Zeitbombe soll entschärft werden

■ Eine Verordnung soll Mietern ehemaliger Sozialwohnungen Mietsprünge ersparen, doch private Unternehmen können weiterhin mit den Mietern machen, was sie wollen

Einer mietenpolitischen Zeitbombe versucht jetzt der Senat mit einer neuen Verordnung zu begegnen. Gestern wurde auf Vorschlag von Bausenator Nagel beschlossen, für Sozialwohnungen der (noch) gemeinnützigen Wohnungsbaugesellschaften, die aus der Sozialbindung fallen, Mietbegrenzungen festzulegen. Derzeit betrifft das „nur“ 6.700 Wohnungen. Bis 1995 werden es aber 50.000 bis 75.000 sein.

Im öffentlich geförderten Wohnungsbau wurden von den städtischen Gesellschaften seit den fünfziger Jahren 181.000 Wohnungen gebaut. Die Sozialbindungsfrist, an die die öffentlichen Zuschüsse geknüpft sind und die die Mieten festschreibt, läuft zwischen 25 und 40 Jahre. Nach und nach also fallen die Wohnungen aus der Bindung und werden dann behandelt wie freifinanzierte Wohnungen. Bislang für die Mieter der gemeinnützigen Gesellschaften kein Problem. Denn die Gesellschaften durften keine Gewinne machen und mußten die Mieten nach den Kosten berechnen.

Das wird ab 1.1. 1990 anders. Wenn die inzwischen allseits umstrittene Steuerreform in Kraft tritt, wird den bislang gemeinnützigen Wohnungsbaugesellschaften die Gemeinnützigkeit abgesprochen. Das heißt, sie dürfen Gewinne machen, also auch kräftig die Mieten ihrer „freien“ Wohnungen erhöhen. Das hätte für die 6.700 Mieter, die dann unter das bundesdeutsche Mietrecht gefallen wären, Erhöhungen von bis zu 30 Prozent in drei Jahren bedeuten können.

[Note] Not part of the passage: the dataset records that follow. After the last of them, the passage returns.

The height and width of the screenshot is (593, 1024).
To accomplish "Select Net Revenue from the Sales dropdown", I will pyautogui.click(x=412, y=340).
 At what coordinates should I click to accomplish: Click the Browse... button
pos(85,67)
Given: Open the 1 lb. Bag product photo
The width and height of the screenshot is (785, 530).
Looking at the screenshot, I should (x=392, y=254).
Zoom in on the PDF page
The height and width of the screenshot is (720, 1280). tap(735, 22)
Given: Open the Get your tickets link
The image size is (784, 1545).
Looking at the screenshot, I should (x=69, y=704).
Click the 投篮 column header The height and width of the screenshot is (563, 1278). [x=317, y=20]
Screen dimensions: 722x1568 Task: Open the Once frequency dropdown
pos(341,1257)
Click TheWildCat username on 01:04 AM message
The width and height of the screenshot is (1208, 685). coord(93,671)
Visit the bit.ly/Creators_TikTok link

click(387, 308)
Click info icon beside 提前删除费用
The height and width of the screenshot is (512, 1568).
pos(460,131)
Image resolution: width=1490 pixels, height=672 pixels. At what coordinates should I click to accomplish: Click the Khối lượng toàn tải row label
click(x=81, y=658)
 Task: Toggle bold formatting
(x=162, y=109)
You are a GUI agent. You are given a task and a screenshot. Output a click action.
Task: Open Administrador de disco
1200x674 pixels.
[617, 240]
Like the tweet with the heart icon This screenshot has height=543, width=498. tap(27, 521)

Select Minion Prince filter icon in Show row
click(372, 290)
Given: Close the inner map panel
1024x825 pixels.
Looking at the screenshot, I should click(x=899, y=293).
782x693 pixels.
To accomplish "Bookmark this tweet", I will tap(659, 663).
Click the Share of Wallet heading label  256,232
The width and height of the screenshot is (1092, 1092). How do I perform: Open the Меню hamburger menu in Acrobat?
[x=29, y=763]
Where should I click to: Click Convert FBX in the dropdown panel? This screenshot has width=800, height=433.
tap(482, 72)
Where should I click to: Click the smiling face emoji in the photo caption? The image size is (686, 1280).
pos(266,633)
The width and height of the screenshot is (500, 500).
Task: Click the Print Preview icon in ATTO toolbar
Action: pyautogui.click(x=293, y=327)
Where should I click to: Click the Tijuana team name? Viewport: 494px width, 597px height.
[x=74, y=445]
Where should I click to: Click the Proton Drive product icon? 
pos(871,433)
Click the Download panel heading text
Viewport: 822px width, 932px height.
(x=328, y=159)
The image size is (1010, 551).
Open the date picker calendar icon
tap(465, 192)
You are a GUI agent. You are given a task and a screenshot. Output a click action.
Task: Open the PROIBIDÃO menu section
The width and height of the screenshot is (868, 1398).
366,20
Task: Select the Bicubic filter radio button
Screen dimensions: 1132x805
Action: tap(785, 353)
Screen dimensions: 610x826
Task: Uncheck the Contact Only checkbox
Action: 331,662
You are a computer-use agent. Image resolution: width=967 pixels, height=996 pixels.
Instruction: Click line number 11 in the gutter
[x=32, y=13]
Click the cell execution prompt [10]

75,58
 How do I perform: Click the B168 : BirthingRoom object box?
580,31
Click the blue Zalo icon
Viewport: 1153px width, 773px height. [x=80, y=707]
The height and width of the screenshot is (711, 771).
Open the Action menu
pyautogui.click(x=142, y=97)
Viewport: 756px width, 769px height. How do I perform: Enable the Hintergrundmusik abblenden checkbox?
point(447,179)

Hier wollte der sozialdemokratische Bausenator Nagel, ganz im Sinne der Koalitionsvereinbarung, einen Riegel vorschieben. Die neue „Verordnung zur Begrenzung des Mietanstiegs“ sieht ähnlich wie das Altbaumietrecht vor, daß pro Jahr die Miete nur um maximal 5 Prozent steigen darf. Zu dieser Sonderregelung sind Gebiete mit „erhöhtem Wohnraumbedarf“ berechtigt.

Und noch etwas ist in der rot-grünen Koalitionsvereinbarung festgehalten. Die städtischen Wohnungsgesellschaften sollen sich per Selbstbindung verpflichten, ihre Grundstücke und Wohnungen zukünftig nicht mehr zu verkaufen. In diesem Sinne sollen demnächst die Satzungen der Gesellschaften, in denen das Land Berlin Mehrheitsgesellschafter ist, geändert werden.

Wohlgemerkt, die Regelung zur Begrenzung des Mietpreises trifft nur die Wohnungen der gemeinnützigen Gesellschaften. Die Wohnungen, die von privaten Trägern mit öffentlichen Mitteln gebaut wurden, sind davon nicht berührt. Und das sind eine ganze Menge. Von den insgesamt 457.000 (Stand 1.1. 87) öffentlich geförderten Wohnungen wurden mehr als die Hälfte, nämlich 275.000, privat gebaut. Fallen die aus der Sozialbindung, kann der Eigentümer damit machen, was er will. Die Immobilienseiten der Tageszeitungen geben davon Kunde. Ganze Blocks werden zu Spekulationsobjekten aufgeteilt und Kapitalanlegern als Eigentumswohnungen angeboten. Diesem Problem kann nur ein neues Mietrecht abhelfen. Nagel will deswegen, möglichst zusammen mit der CDU, wie er versicherte, in Bonn vorstellig werden.